Thursday, October 11, 2007
A walk down the burn, post-work but pre-showing-face-at-home produced a Coal Tit that I lured in with my Y-b Warbler call on the phone. There was a female Eurasian Sparrowhawk hunting, and while I was pishing at some Blackbirds in a Rowan Tree I managed to attract her in to see what the commotion was. A White-throated Dipper on the burn but little else until I got home... sat on the driveway at dusk watching our urchin-faced kids throw stones at passing cars while Diane made our tea of Dairylea sandwiches with Marmite and Rice Crispies... a flock of 35 Fieldfares flew over calling, from the direction of the sea. Kept going inland.
Monday, October 08, 2007
Sunday, October 07, 2007
Rare bird records from Germany 09/2007
Data from Club300 Germany
Germany's premier service for rare bird alerts
For each following entry you will find a detailed map at:
Cory's Shearwater, Calonectris diomedea, Gelbschnabel-
08.09.2007 1 ind. (Niedersachsen)
10.09.2007 1 ind. (Hamburg)
10.09.2007 1 ind. (Niedersachsen)
11.09.2007 1 ind. (Niedersachsen)
11.09.2007 1 ind. (Niedersachsen)
11.09.2007 1 ind. (Niedersachsen)
15.09.2007 1 ind. (Niedersachsen)
15.09.2007 1 ind. (Hamburg)
22.09.2007 1 ind. (Schleswig-Holstein
25.09.2007 1 ind. (Schleswig-Holstein
etc - plenty Sooties and lots of other good birds
There were no Great Shearwaters seen, at all. If I look at BirdGuides for September, away from the west/southwest there was 1 Cory's at Flamborough on 5th September, and 2 'reported' from Titchwell on 24th September. And nothing else. So where are German birders getting all these Cory's from? And where are the Greats - bearing in mind we had 100s in the North Sea, even excluding Orkney, which is a long way away. A quick scan of the dba website suggests the Dutch had one Great Shearwater and 3 Cory's Shearwaters reported in September. What did other North Sea countries get?
Then in comments...
Someone (Cannon): Errr... Martin, are you sure that's not a Jack Snipe?
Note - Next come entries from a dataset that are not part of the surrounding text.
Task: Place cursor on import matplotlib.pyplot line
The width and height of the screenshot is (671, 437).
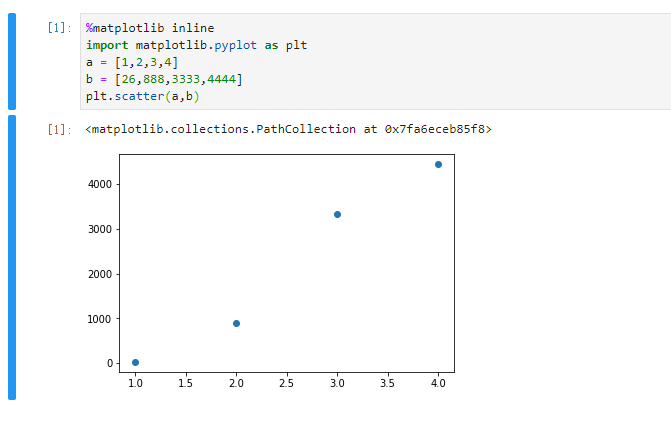Action: click(196, 45)
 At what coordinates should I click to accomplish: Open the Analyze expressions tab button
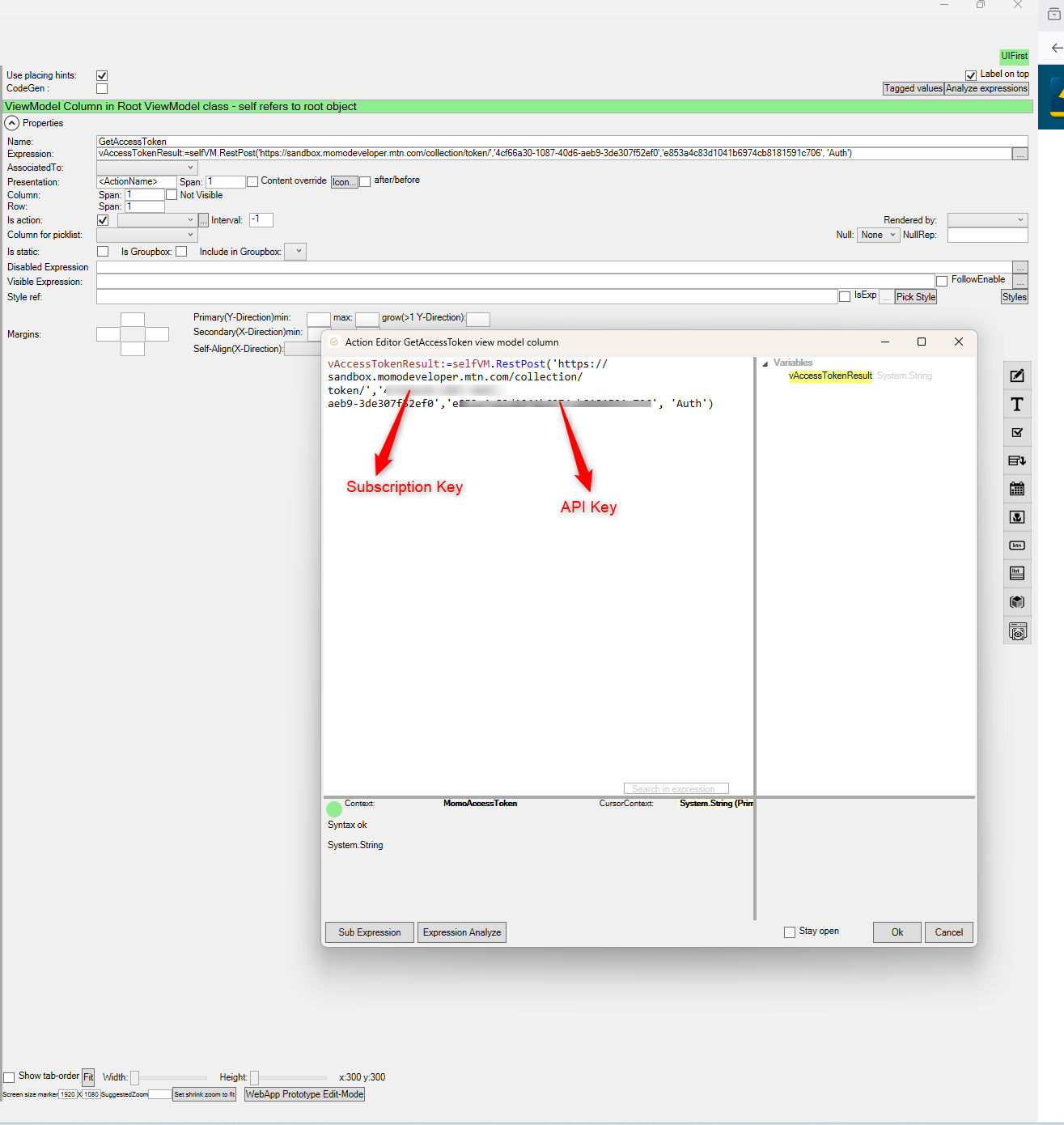pyautogui.click(x=986, y=88)
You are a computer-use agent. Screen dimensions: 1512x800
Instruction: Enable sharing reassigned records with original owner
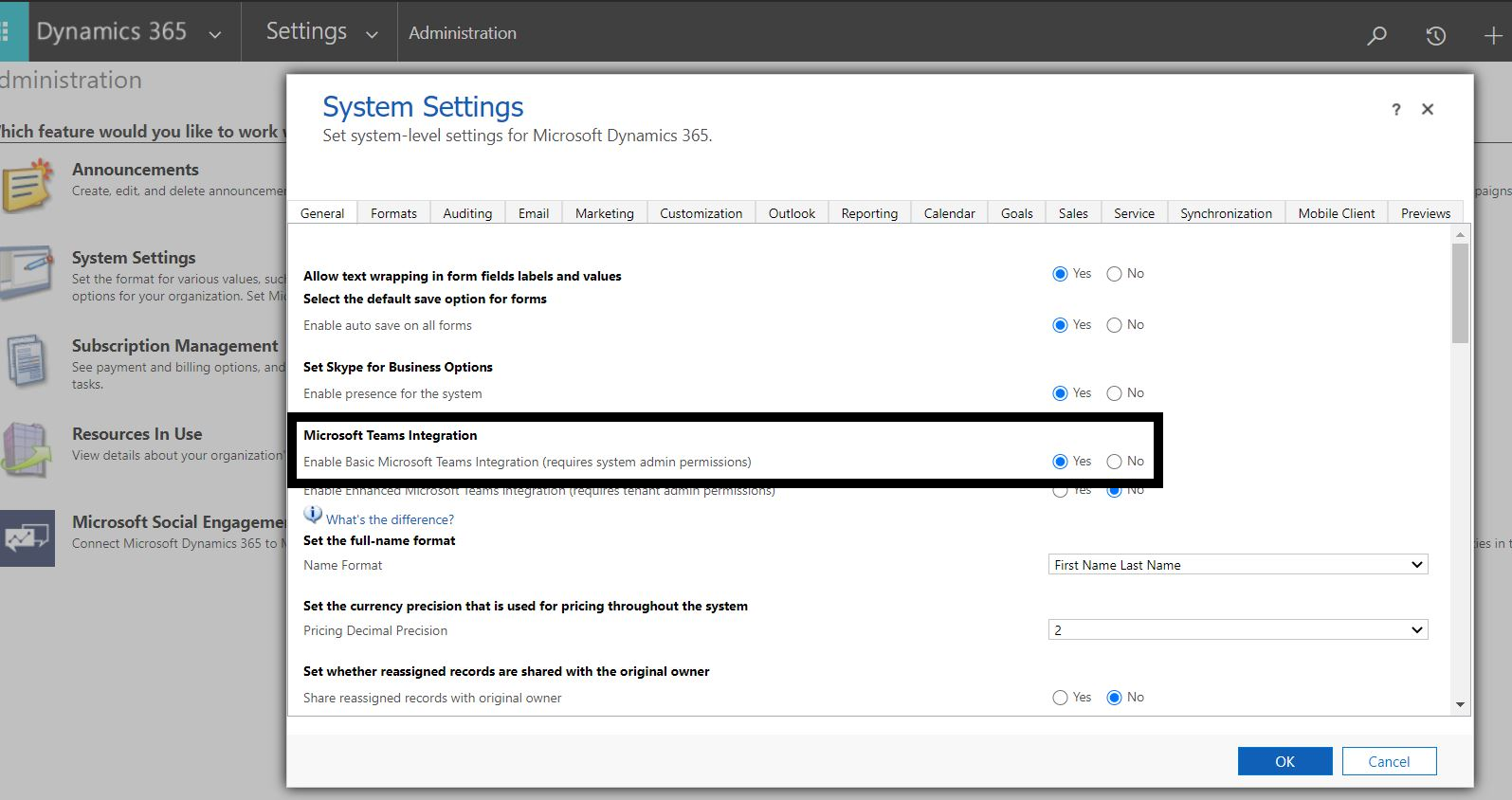tap(1060, 698)
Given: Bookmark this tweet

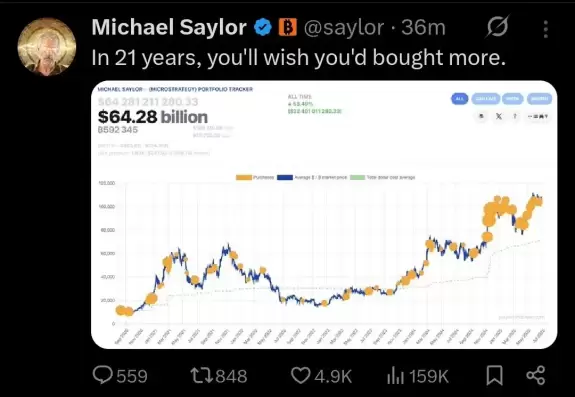Looking at the screenshot, I should pos(495,376).
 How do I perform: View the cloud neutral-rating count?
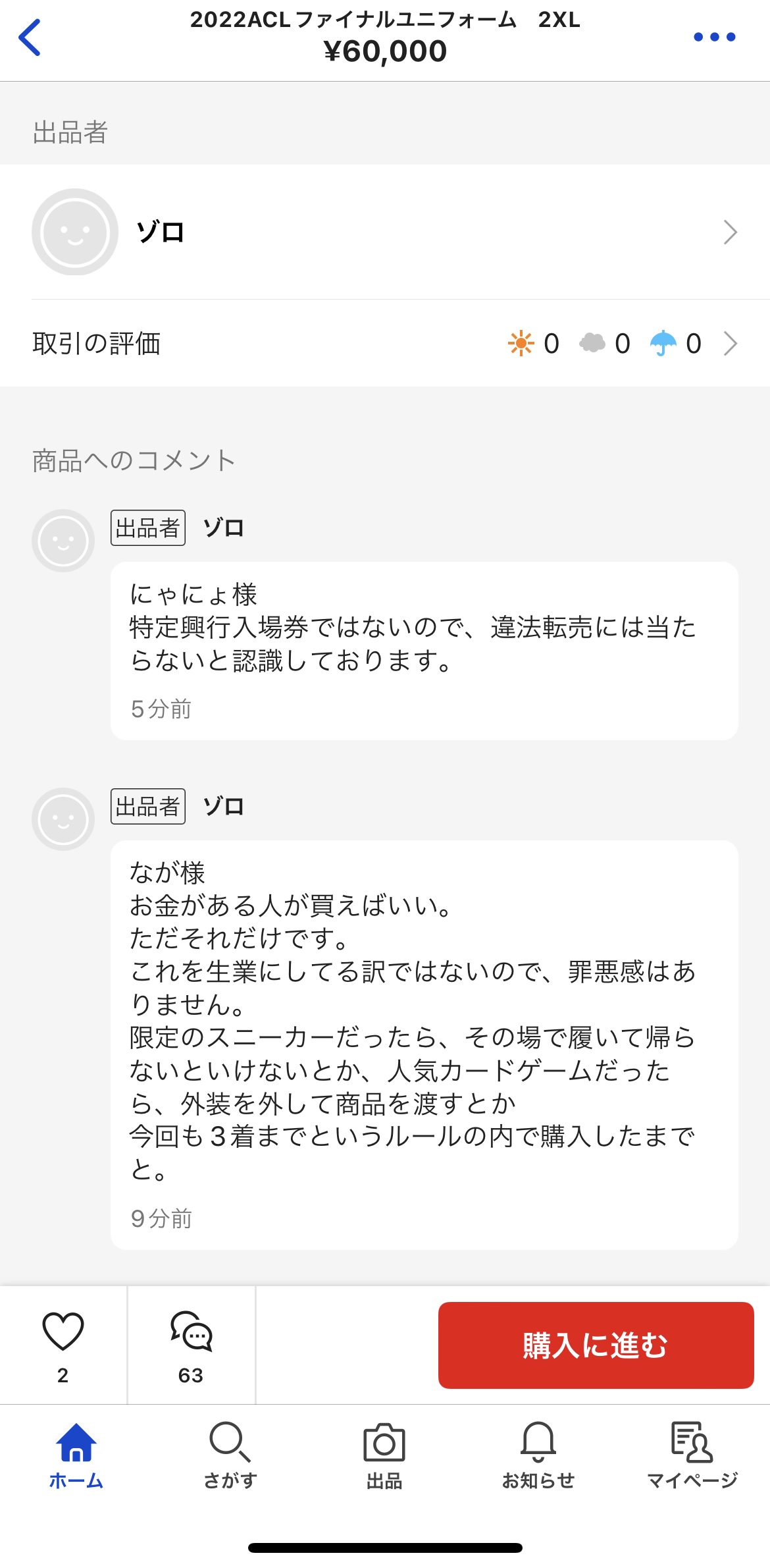(605, 344)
Martin (Ball): Well, it has been under a car!! BOOM BOOM!!! Rock on Tommy!
Yes, not a Gallinago, but a Lymnocryptes. A Jack Snipe, worse for wear, on the dirt track to the beach. I assume it flew across the North Sea and relied on its superb camoflage to protect it from the oncoming (at speed, probably) Range Rover. it won't make that mistake again. Only my second patch record, and the first dead one!